In the Loyal Mountains (3 page)

“I'm happy,” Elizabeth says, squeezing my arm from behind on the horse. She taps the horse's ribs with her heels. The smell of woodsmoke, and overhead the nasal, far-off cries of geese going south. The horse plods along in the dust.

Daisy will be starting her church services again, and once more we'll be going. I'm glad Elizabeth's happy living in such a little one-horse shell of an ex-town. We'll hold hands, carry our Bible, and walk slowly down the road to Daisy's church. There will be a few lazy fireflies at dusk. We'll go in and sit on the bench and listen to Daisy rant and howl.

Then the moaning songs will start, the ones about being slaves. I'll shut my eyes and sway, and try not to think of other places and moving on.

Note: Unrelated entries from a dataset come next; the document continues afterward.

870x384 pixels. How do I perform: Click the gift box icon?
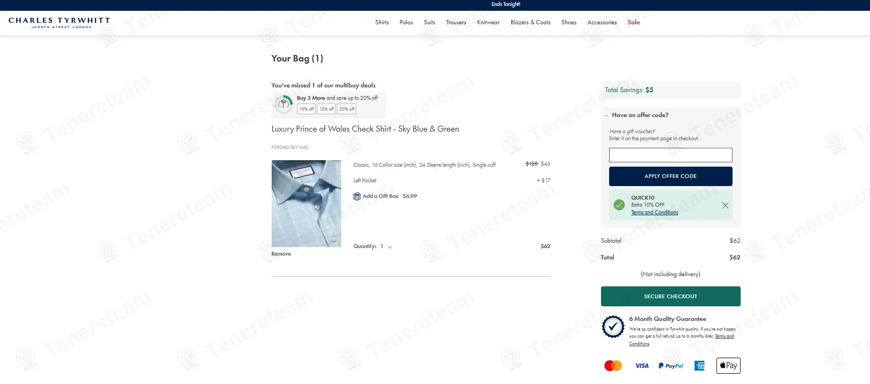pyautogui.click(x=357, y=196)
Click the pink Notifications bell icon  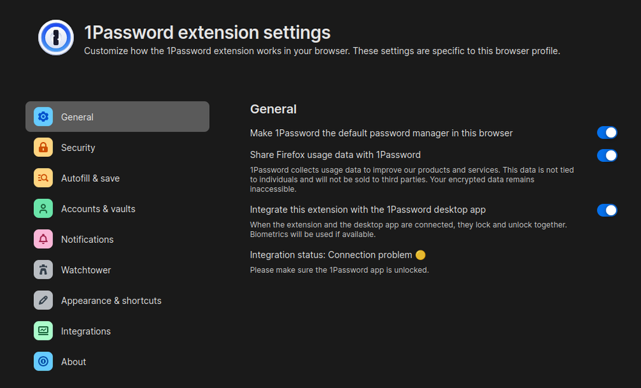point(43,240)
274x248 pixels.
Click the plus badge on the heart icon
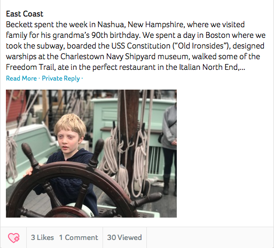tap(17, 239)
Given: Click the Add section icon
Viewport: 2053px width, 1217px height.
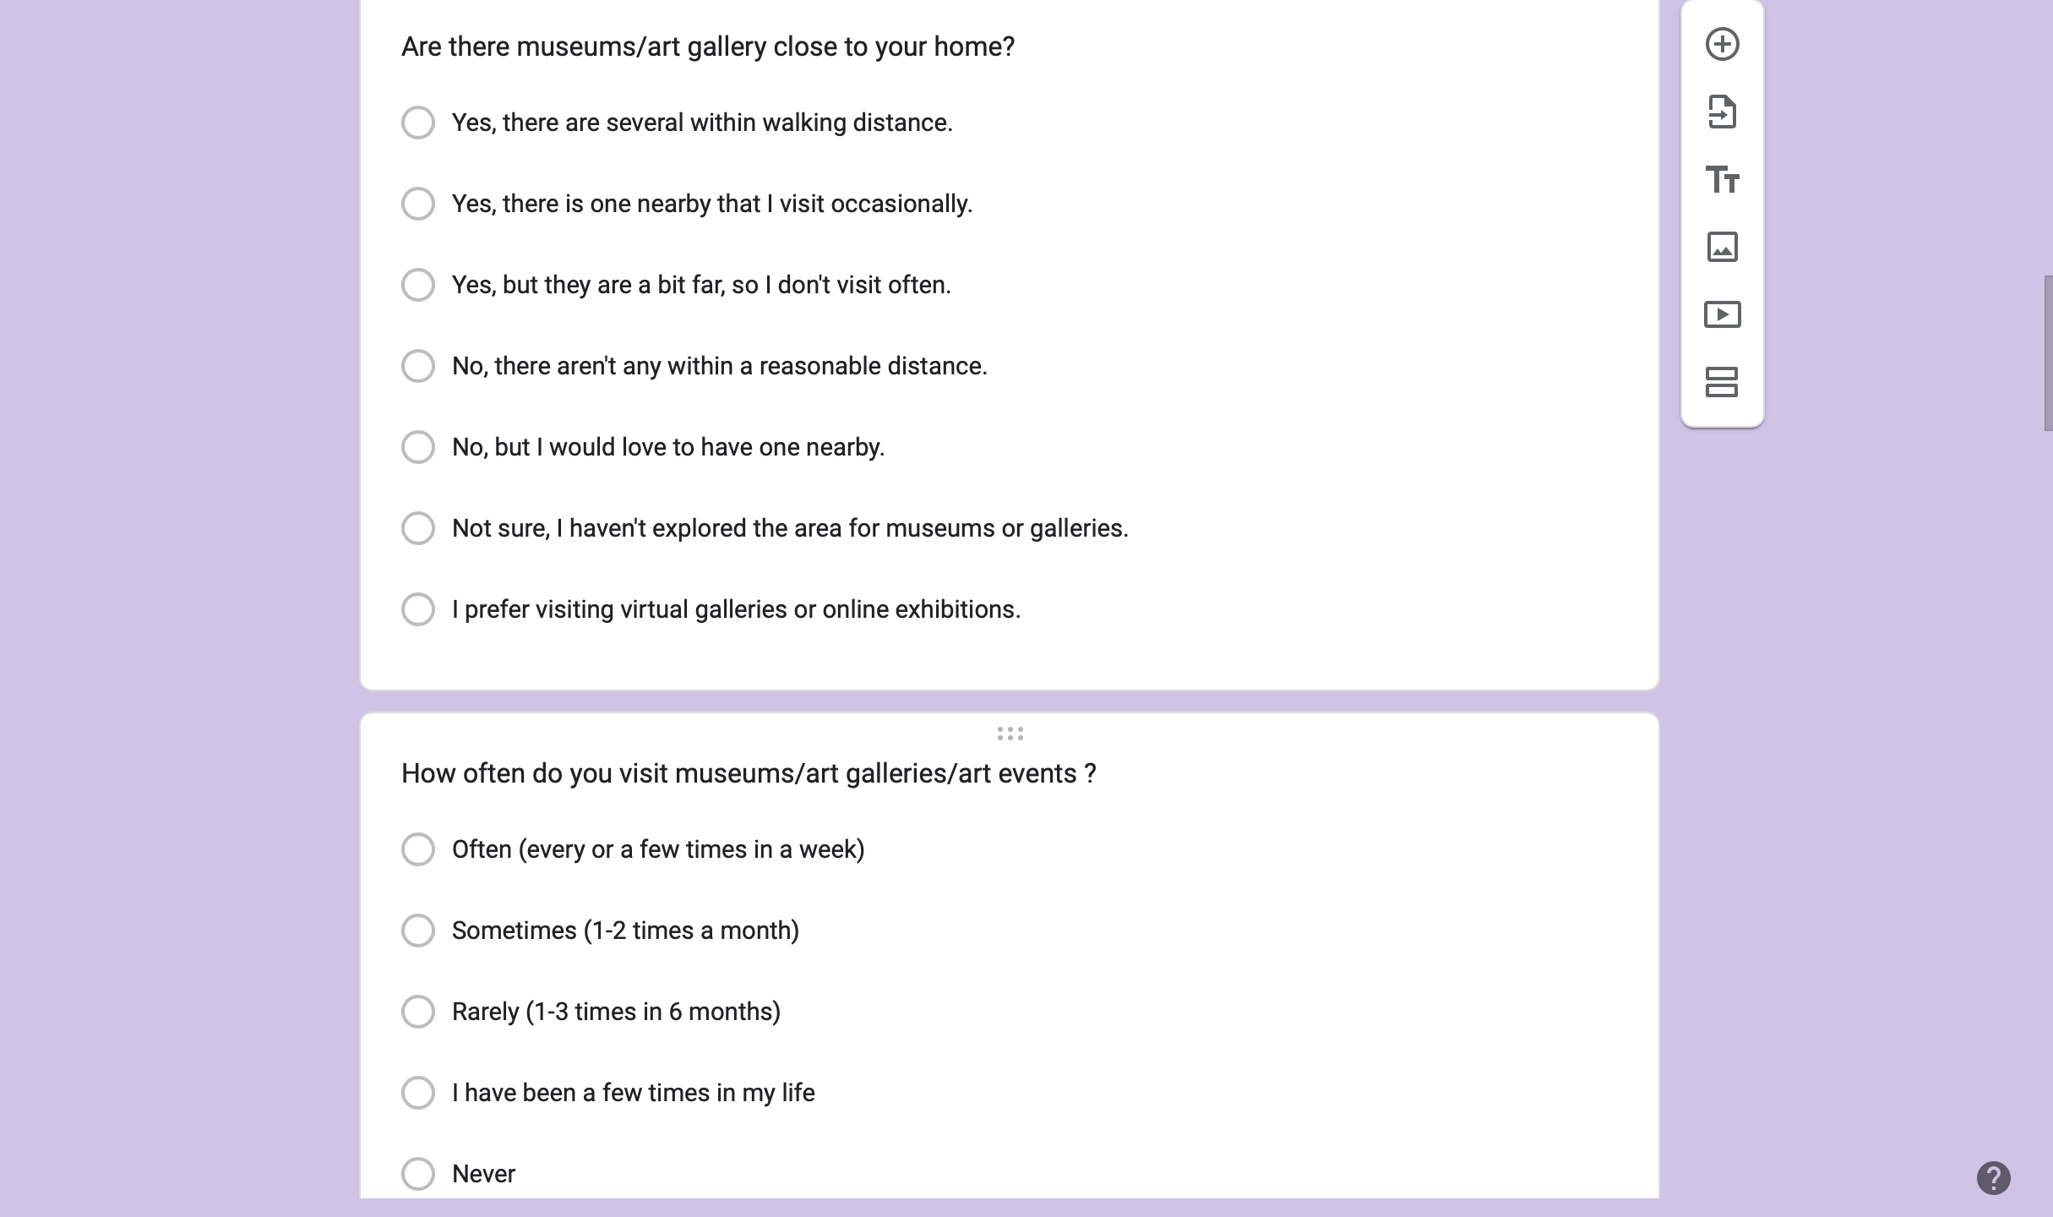Looking at the screenshot, I should pos(1722,382).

And then this is what Elizabeth might say: “You'd better love me”—an order, an ultimatum. But she'll be teasing, playful, as she knows that's near all we can do here.

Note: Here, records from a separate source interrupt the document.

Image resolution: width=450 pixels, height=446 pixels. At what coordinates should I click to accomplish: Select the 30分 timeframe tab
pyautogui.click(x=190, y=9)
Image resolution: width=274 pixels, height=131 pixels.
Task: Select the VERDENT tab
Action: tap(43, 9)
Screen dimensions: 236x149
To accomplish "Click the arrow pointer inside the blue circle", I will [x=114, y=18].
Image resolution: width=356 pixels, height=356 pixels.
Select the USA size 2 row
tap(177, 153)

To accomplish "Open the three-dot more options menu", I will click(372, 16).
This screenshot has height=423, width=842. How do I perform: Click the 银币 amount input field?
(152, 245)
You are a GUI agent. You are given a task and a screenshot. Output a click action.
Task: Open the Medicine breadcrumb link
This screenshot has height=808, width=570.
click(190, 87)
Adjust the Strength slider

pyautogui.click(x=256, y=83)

The air will be stuffy and warm in the little church, and for a moment we might feel dizzy, lightheaded, but the songs are what's important, what matters. The songs about being slaves.

There aren't any words. You just close your eyes and sway.

Maybe Preacher isn't coming, and maybe the river isn't coming back either. But I do not say these things to Daisy when she sits on the porch and waits for him. She remembers being our age and in love with him. She remembers all the things they did, so much time they had, all that time.

She throws bread crumbs in the middle of the road and stakes the white chickens inside the yard for him. We try to learn from her every day. We still have some time left.

The days go by. I think that we will have just exactly enough time to build what Elizabeth and I want to build—to make a thing that will last, and will not leave.

Swamp Boy

T
HERE WAS A KID
we used to beat up in elementary school. We called him Swamp Boy. I say we, though I never threw any punches myself. And I never kicked him either, or broke his glasses, but stood around and watched, so it amounted to the same thing. A brown-haired fat boy who wore bright striped shirts. He had no friends.

I was lucky enough to have friends. I was unexceptional. I did not stand out.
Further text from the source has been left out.